Where a line contains "At what coordinates", begin there and restate word for word every line to the end of the entries below, pictures excluded.

[Source data]

※ ※ ※

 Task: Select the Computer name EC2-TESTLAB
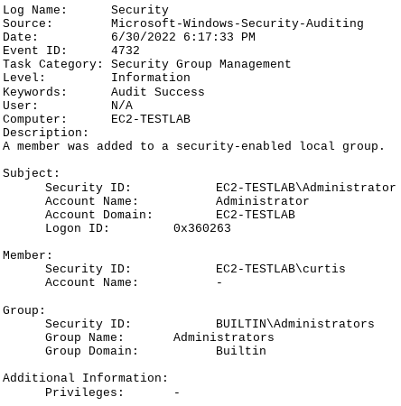pyautogui.click(x=151, y=119)
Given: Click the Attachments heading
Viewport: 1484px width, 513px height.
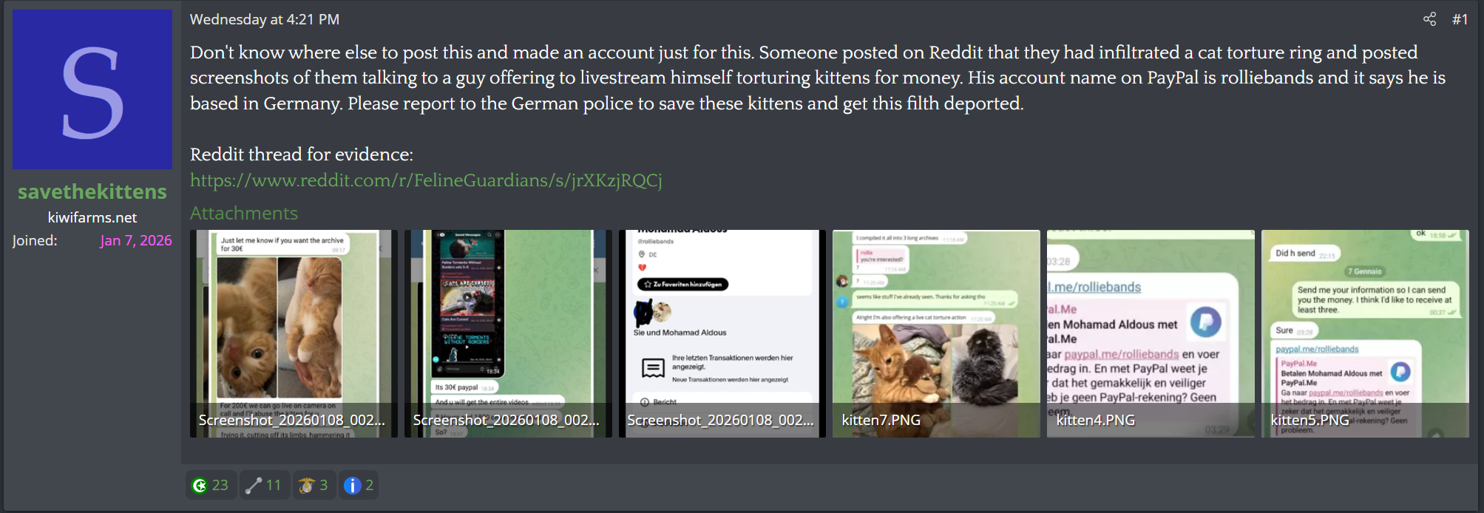Looking at the screenshot, I should point(244,213).
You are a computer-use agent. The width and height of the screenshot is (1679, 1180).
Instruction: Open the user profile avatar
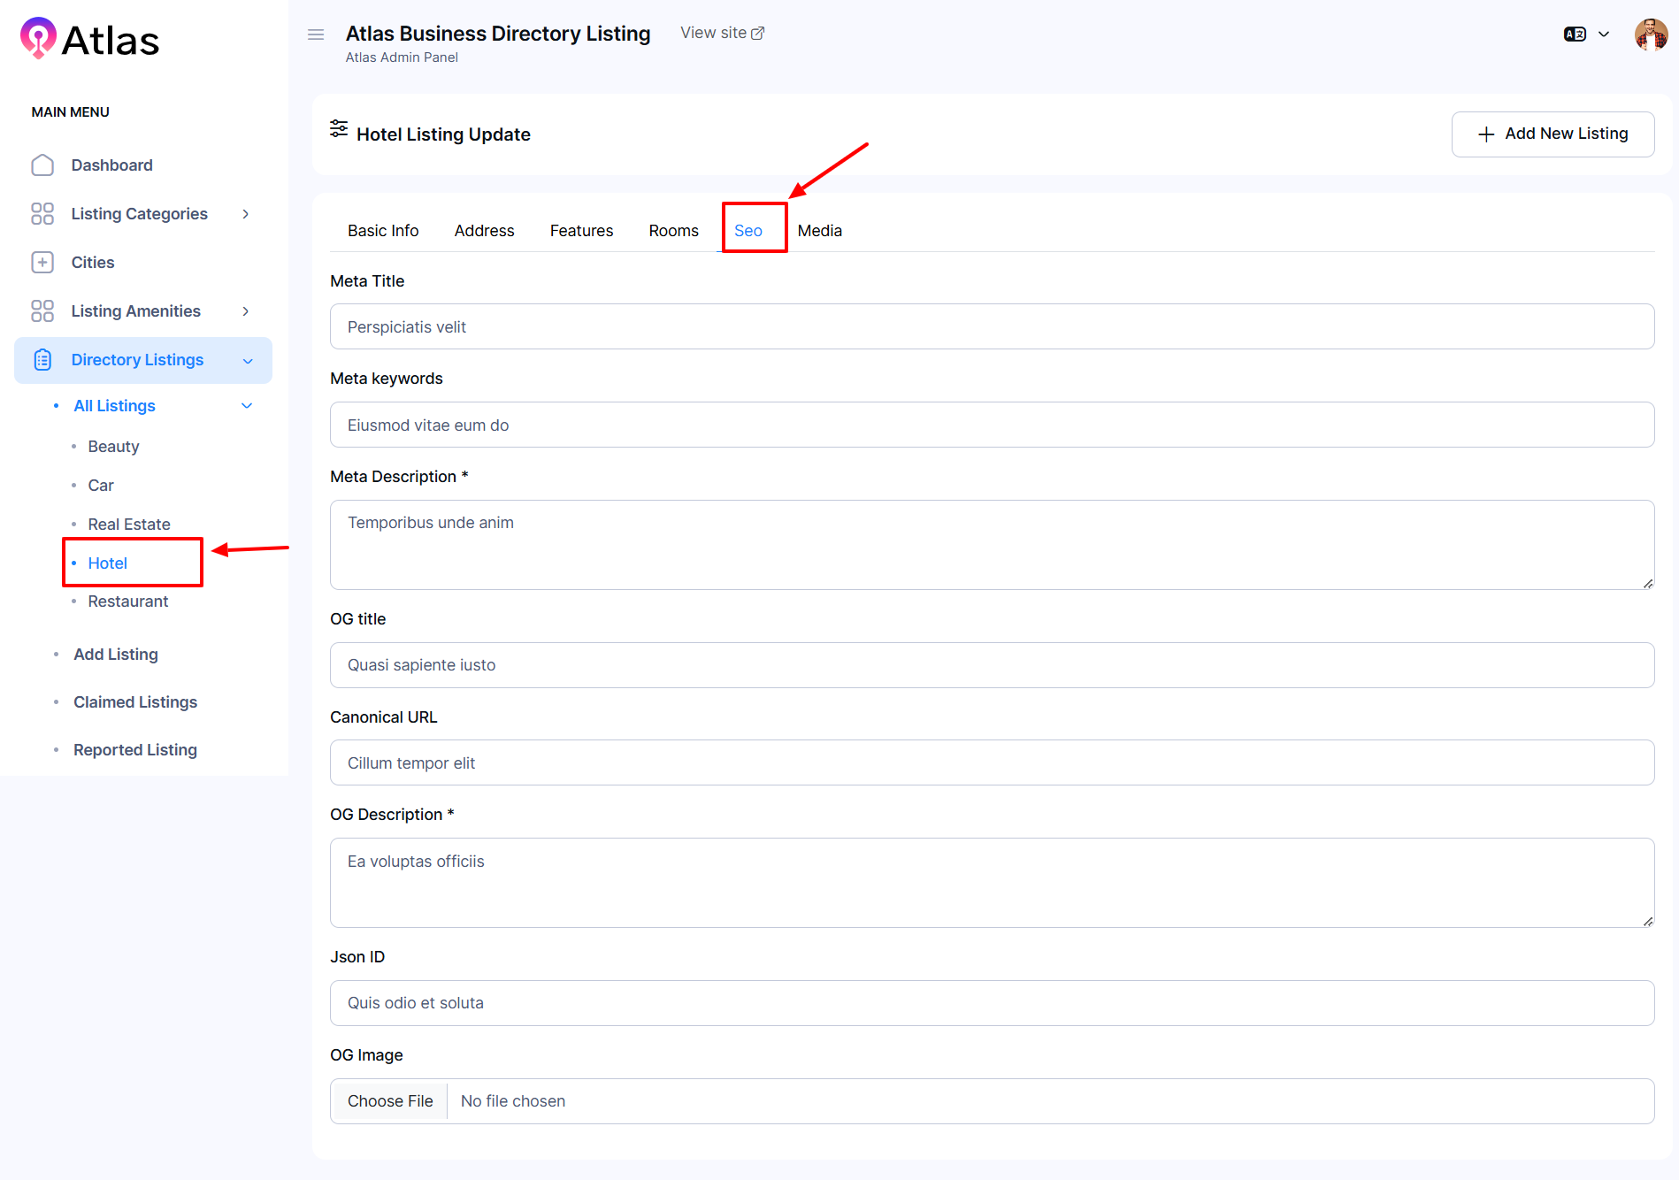(x=1650, y=35)
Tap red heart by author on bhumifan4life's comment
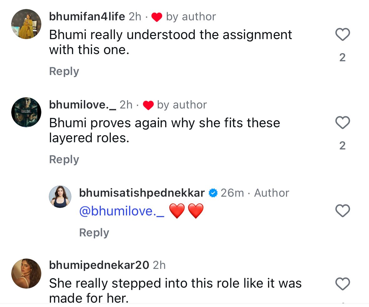Viewport: 369px width, 307px height. pos(156,17)
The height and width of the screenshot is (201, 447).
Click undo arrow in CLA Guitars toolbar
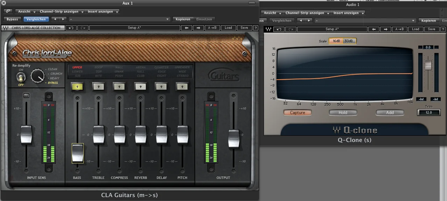[71, 28]

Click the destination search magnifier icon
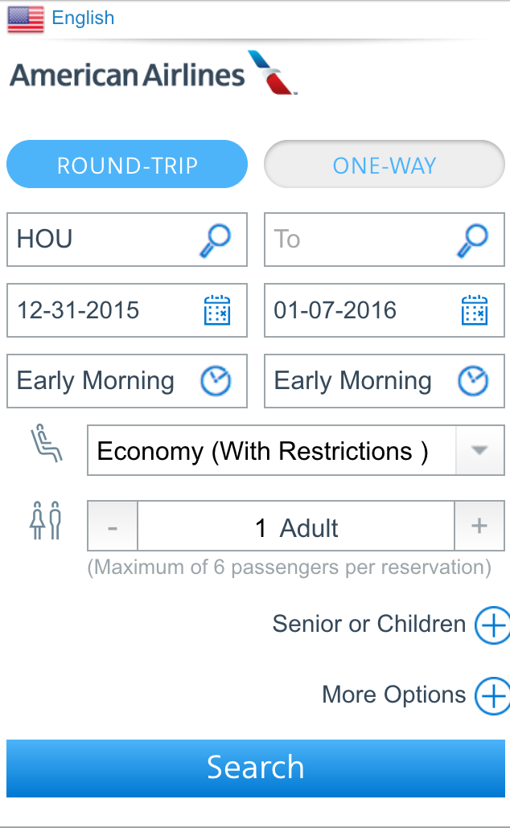(x=472, y=239)
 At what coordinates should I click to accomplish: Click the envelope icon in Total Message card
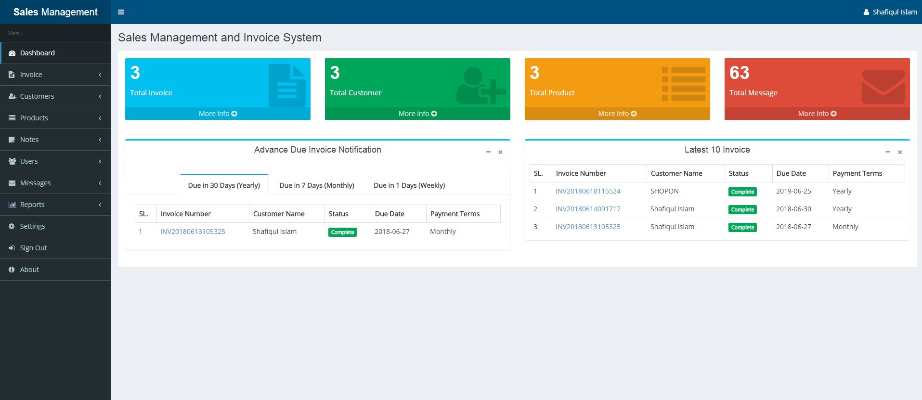click(883, 87)
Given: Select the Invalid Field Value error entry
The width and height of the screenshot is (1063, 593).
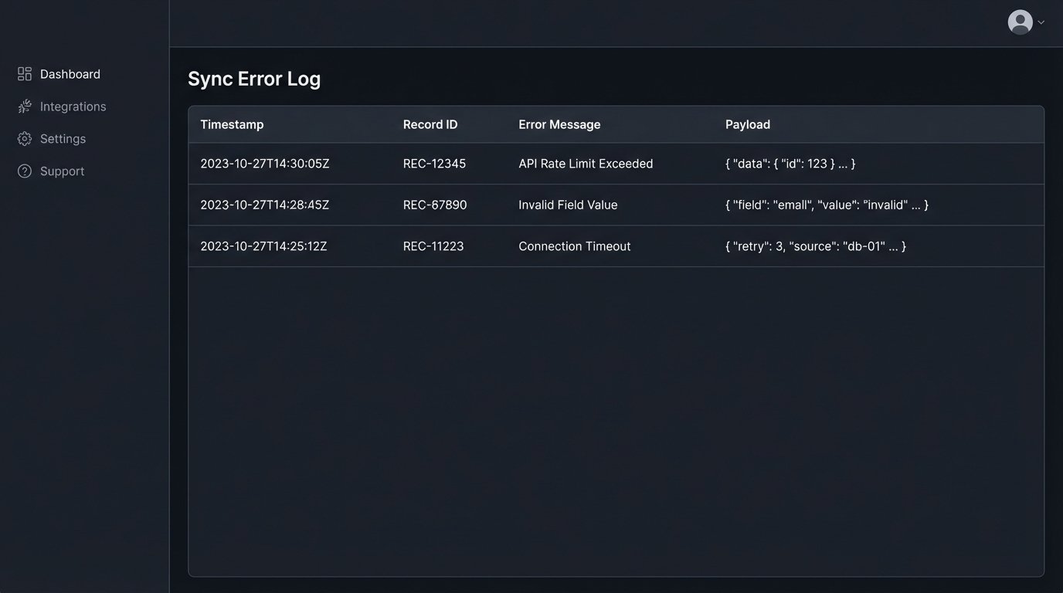Looking at the screenshot, I should tap(568, 205).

※ ※ ※

• **Output of the task**:
 At what coordinates should I click to accomplish: Click the envelope icon in Total Message card
click(883, 87)
Given: Select the Invalid Field Value error entry
The width and height of the screenshot is (1063, 593).
Looking at the screenshot, I should tap(568, 205).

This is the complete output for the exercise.